Comment by cainxinth

1 month ago

Is it fair to say that the “Rs in strawberry problem” will not be “cleanly” solved unless we advance beyond tokenization?

3 comments

cainxinth

idiotsecant 1 month ago

I think tokenization is probably not going anywhere, but higher layers need the ability to inspect 'raw' data on demand. You don't spell out most words as you read them, but you can bring the focus of your entire mind to the spelling of the word strawberry if you so choose. Models need that ability as well.

hippo22 1 month ago

Couldn’t this be solved by replacing the tokenized input with a model that outputs the tokenization and then training the entire thing as one larger model? The goal would be to make tokenization a function of the model input.

nl 1 month ago

I don't see why that follows.

The “Rs in strawberry problem” is literally "count the token R" in the word "strawberry".

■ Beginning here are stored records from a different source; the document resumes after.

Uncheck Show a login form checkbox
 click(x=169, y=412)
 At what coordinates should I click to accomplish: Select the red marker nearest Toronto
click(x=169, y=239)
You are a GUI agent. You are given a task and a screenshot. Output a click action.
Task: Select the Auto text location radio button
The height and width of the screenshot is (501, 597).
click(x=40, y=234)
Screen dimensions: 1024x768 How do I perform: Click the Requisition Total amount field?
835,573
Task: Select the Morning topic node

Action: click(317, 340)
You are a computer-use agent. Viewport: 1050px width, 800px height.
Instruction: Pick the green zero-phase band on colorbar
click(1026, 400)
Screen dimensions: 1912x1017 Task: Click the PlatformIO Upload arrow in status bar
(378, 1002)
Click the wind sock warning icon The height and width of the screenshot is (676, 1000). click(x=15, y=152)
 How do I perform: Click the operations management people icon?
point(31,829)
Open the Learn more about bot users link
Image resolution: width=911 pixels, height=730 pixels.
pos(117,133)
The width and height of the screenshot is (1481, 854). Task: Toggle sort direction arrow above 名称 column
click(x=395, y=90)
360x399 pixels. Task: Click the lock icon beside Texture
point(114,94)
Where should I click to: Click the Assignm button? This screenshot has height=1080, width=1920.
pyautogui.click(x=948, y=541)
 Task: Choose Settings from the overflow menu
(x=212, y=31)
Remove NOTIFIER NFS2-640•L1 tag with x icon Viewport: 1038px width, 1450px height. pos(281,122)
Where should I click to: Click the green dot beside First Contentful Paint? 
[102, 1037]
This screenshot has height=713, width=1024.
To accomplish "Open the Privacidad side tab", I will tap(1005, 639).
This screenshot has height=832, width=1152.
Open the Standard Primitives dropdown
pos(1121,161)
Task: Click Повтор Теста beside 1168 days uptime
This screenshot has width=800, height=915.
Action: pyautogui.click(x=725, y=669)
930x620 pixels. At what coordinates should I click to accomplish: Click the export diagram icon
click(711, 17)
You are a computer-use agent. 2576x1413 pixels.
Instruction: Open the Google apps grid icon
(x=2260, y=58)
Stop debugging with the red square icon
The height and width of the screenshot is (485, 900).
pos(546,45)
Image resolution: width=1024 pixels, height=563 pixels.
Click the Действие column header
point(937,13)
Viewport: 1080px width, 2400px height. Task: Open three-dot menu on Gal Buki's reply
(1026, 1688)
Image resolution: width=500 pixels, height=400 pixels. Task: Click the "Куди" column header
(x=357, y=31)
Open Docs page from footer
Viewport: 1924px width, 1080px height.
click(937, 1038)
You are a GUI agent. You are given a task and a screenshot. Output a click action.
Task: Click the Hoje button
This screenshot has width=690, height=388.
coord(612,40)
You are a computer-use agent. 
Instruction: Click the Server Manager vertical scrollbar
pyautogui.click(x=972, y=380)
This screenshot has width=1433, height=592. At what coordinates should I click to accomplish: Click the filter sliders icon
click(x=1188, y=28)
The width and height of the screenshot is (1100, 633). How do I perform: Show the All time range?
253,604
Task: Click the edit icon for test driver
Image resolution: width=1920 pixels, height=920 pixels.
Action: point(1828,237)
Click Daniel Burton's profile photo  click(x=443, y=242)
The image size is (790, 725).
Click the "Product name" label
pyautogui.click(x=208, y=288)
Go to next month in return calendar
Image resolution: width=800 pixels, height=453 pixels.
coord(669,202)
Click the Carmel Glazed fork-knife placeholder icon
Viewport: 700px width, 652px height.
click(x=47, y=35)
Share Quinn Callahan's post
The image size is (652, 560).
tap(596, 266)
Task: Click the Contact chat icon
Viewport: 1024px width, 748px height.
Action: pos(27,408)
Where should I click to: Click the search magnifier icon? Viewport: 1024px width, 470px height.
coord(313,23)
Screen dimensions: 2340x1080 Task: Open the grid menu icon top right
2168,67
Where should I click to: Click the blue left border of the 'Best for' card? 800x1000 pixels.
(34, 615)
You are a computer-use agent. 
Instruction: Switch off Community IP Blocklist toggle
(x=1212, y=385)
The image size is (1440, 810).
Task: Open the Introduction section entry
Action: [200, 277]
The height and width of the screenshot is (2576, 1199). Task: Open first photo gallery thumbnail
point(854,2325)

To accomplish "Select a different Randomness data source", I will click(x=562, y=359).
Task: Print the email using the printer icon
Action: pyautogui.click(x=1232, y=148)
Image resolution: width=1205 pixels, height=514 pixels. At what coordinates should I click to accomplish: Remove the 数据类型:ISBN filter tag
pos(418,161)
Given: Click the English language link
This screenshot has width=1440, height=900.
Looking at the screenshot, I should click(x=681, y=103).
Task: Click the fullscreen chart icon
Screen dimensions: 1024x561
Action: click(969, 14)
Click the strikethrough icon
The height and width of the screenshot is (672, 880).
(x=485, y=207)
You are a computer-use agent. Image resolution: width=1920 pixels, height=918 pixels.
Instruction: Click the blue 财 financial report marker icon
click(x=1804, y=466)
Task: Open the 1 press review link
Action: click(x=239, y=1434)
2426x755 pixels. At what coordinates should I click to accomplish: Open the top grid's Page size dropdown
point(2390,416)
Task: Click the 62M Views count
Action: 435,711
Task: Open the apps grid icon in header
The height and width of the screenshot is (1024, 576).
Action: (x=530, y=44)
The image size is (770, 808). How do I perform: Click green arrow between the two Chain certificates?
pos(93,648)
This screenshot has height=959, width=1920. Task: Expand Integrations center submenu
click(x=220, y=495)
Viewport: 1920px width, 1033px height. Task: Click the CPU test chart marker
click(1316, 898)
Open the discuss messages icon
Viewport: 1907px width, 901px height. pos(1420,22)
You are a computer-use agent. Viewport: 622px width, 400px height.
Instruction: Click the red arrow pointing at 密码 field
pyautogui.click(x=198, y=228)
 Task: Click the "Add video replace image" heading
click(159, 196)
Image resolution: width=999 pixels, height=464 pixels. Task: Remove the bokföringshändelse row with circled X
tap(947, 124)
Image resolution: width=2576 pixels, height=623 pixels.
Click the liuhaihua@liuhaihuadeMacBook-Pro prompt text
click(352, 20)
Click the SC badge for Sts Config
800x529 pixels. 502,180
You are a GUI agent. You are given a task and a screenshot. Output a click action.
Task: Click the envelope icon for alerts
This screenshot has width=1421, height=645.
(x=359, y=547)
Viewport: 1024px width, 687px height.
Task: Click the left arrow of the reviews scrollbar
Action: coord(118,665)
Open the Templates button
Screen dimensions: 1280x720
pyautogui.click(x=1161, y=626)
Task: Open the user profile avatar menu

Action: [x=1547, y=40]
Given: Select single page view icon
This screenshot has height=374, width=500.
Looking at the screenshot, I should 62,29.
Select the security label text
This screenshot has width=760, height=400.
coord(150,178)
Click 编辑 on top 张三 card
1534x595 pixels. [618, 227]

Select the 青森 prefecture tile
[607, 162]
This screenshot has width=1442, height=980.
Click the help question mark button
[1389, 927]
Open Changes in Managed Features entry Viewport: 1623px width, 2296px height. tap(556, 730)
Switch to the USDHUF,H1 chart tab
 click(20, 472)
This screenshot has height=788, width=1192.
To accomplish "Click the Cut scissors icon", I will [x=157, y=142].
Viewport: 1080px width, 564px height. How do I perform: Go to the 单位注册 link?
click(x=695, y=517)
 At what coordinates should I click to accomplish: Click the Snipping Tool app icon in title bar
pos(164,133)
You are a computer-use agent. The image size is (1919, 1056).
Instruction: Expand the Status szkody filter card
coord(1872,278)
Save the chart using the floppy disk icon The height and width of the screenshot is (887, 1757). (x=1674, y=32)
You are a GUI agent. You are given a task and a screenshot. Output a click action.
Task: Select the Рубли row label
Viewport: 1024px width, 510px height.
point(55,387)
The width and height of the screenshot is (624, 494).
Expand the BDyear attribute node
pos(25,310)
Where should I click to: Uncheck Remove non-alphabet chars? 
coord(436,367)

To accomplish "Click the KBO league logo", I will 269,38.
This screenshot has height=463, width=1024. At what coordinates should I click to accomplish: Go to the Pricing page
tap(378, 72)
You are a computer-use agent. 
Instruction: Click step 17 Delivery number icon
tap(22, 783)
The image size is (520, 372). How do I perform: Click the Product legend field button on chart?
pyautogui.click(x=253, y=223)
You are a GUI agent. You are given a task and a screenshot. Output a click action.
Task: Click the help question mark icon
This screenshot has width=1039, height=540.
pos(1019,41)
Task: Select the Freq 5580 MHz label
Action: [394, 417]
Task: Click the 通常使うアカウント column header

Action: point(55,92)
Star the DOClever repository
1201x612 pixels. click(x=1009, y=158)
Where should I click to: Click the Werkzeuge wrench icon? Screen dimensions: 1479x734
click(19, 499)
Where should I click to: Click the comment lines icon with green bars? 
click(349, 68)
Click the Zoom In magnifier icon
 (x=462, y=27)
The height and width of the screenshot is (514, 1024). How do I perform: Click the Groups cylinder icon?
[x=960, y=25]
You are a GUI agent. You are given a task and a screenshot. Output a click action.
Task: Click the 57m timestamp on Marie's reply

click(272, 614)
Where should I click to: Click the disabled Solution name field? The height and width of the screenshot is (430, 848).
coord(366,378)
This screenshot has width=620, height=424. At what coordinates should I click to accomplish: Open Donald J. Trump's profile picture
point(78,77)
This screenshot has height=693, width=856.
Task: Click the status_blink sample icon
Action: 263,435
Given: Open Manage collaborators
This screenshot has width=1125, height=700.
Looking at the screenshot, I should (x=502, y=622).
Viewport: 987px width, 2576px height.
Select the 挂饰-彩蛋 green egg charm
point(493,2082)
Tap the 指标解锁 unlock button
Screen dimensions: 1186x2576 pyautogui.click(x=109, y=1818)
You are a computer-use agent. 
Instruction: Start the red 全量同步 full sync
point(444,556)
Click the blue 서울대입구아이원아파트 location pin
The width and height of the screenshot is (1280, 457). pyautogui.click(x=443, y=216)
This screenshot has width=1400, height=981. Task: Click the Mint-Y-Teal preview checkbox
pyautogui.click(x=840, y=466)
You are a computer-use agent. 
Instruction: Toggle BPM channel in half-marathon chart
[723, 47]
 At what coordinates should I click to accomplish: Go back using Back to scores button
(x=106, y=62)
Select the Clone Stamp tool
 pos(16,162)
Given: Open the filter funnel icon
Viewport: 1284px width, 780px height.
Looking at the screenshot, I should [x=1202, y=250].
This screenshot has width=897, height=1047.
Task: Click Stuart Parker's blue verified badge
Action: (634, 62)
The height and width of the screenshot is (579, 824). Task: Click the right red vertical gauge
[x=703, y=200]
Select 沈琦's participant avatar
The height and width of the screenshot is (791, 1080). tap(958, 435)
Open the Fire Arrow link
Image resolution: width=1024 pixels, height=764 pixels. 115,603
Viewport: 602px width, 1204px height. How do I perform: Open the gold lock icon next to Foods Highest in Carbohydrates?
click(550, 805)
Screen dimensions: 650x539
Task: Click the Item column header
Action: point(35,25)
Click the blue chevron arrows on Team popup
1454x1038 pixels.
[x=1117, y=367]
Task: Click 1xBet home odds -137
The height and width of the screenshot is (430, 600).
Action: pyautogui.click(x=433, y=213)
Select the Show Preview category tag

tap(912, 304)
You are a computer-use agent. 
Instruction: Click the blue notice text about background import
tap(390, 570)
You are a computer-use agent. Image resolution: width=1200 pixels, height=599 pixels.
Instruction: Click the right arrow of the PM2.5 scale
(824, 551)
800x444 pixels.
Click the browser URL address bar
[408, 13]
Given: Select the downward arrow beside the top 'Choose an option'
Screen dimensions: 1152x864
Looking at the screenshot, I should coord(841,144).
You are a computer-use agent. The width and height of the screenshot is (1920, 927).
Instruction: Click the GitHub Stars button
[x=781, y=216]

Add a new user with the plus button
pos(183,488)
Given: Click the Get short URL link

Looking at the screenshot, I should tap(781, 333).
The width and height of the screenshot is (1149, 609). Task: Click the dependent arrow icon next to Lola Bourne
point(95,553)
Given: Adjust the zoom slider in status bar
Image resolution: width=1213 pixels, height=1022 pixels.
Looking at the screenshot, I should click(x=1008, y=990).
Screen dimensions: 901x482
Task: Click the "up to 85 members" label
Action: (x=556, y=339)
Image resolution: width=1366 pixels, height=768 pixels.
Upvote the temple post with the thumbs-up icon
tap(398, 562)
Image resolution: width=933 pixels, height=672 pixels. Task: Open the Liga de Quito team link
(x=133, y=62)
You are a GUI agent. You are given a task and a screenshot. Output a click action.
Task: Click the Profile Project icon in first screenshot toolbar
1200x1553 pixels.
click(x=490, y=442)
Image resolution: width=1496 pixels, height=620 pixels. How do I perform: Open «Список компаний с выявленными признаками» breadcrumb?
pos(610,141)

One could argue that the learnt tokenization model where it is tokenized into 3 tokens (see https://platform.openai.com/tokenizer) is problematic, but one solution to that is to double-down on it and learn tokenization as part of the end-to-end training instead of separately.

If you mean that the idea of the current idea of the tokenization model being entirely fixed then I agree.

(I'm not entirely sure how multi-modal models function in this regard - they must have a idea of the bytestream, but not familiar enough with that to comment intelligently.)